1. Discussion among Regulatory Cooperation Forum (RCF) Co-chairs regarding status of work plan, reporting and general organizational issues
   The Co-chairs of the Regulatory Cooperation Forum (RCF) acknowledged the work of regulators in both jurisdictions throughout the past year, particularly the continued efforts of regulators amid the challenges presented as a result of the COVID 19 pandemic.
   
   The Co-chairs discussed how the COVID 19 pandemic has challenged the current regulatory system and outlined the importance of continued regulatory cooperation in the context of the recovery. They underlined the role of the RCF in view of emerging regulatory needs and discussed how best to bring forward the work of the RCF to reflect new priorities. The Co-chairs also discussed current regulatory trends in a number of jurisdictions including the green and digital transitions. Canadian Co-chairs indicated an interest to cooperate with the EU on upcoming carbon border adjustment mechanisms, with EU Co-chairs offering a positive consideration of such request and noting that the RCF provides a flexible platform to integrate new topics for discussion as they emerge.

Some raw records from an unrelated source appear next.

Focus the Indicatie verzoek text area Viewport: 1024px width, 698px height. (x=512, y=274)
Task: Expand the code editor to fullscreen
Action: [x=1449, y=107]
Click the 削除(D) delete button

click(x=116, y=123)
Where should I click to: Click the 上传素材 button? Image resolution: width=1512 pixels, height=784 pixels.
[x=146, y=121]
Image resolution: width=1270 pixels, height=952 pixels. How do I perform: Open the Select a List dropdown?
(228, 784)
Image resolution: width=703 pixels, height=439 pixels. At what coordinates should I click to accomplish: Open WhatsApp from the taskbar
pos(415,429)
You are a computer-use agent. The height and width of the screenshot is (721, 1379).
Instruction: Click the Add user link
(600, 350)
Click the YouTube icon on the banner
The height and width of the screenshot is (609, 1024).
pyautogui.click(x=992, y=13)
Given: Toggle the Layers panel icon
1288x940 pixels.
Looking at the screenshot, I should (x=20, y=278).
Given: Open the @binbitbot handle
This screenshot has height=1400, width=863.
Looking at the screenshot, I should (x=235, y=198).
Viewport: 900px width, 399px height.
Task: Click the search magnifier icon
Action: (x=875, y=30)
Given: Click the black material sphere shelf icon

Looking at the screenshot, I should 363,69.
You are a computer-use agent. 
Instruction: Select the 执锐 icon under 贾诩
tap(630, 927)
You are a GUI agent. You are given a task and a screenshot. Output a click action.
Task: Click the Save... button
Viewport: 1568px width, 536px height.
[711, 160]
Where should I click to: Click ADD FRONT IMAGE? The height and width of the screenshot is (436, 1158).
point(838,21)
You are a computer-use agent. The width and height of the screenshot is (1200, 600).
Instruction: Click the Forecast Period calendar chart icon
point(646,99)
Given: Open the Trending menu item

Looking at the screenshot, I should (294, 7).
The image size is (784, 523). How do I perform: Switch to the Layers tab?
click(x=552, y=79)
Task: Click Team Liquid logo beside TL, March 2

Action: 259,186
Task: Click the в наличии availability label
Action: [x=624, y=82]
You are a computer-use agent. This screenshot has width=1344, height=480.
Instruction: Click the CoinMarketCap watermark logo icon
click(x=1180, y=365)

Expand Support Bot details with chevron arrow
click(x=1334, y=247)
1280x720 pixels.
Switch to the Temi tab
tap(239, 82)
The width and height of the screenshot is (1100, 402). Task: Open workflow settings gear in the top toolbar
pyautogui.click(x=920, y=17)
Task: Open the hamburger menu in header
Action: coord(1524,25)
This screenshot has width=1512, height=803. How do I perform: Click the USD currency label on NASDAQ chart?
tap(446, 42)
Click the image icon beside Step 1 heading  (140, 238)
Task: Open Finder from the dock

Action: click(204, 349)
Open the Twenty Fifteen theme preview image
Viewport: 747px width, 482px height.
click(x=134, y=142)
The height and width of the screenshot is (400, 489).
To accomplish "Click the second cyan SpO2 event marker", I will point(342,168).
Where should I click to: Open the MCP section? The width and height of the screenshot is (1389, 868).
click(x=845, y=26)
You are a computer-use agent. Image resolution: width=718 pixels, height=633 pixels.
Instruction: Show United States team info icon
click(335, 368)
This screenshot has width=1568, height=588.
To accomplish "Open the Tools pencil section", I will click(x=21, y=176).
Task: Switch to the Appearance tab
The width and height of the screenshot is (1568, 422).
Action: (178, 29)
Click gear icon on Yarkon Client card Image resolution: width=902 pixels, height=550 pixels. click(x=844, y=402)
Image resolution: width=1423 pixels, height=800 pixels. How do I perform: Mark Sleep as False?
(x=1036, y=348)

2. Discussion and status update with regulators of the following RCF items: Consumer Product Safety, Cosmetic-like Drug Products, Pharmaceutical Inspections, Animal Welfare, Paediatric Medicines, SCC-CEN/CENELEC Agreement, and Wood Pellet Boilers.
   The past year has been dominated by the response to the COVID 19 pandemic requiring an unprecedented need for flexibility and agility within the regulatory context. Shifting priorities and resources allocation have created some delays in the work of the RCF. Amid these challenges, work plan items continued to see successful implementation, and in October 2020, a new item on paediatric medicines was added to the RCF work plan.
   1. Consumer Product Safety
      In 2020, Health Canada and DG JUST launched both a coordinated pilot for market surveillance of heavy metals in children’s jewellery sold online, and a joint outreach campaign on toy recalls. Confirmed success of joint initiatives has led to the exploration of new opportunities for joint outreach campaigns, with possible initiatives to be launched for the summer 2021.
      
      The work undertaken this year is continued evidence that the co-operation between EU and Canadian regulators in this area has been highly effective and useful and both parties have been working to deepen the co-operation. Regular communication is allowing both parties to further discuss consumer product safety issues, including emerging issues related to COVID 19-related products, and to identify possible areas of cooperation to improve the safety of consumer products in the markets within their respective jurisdictions.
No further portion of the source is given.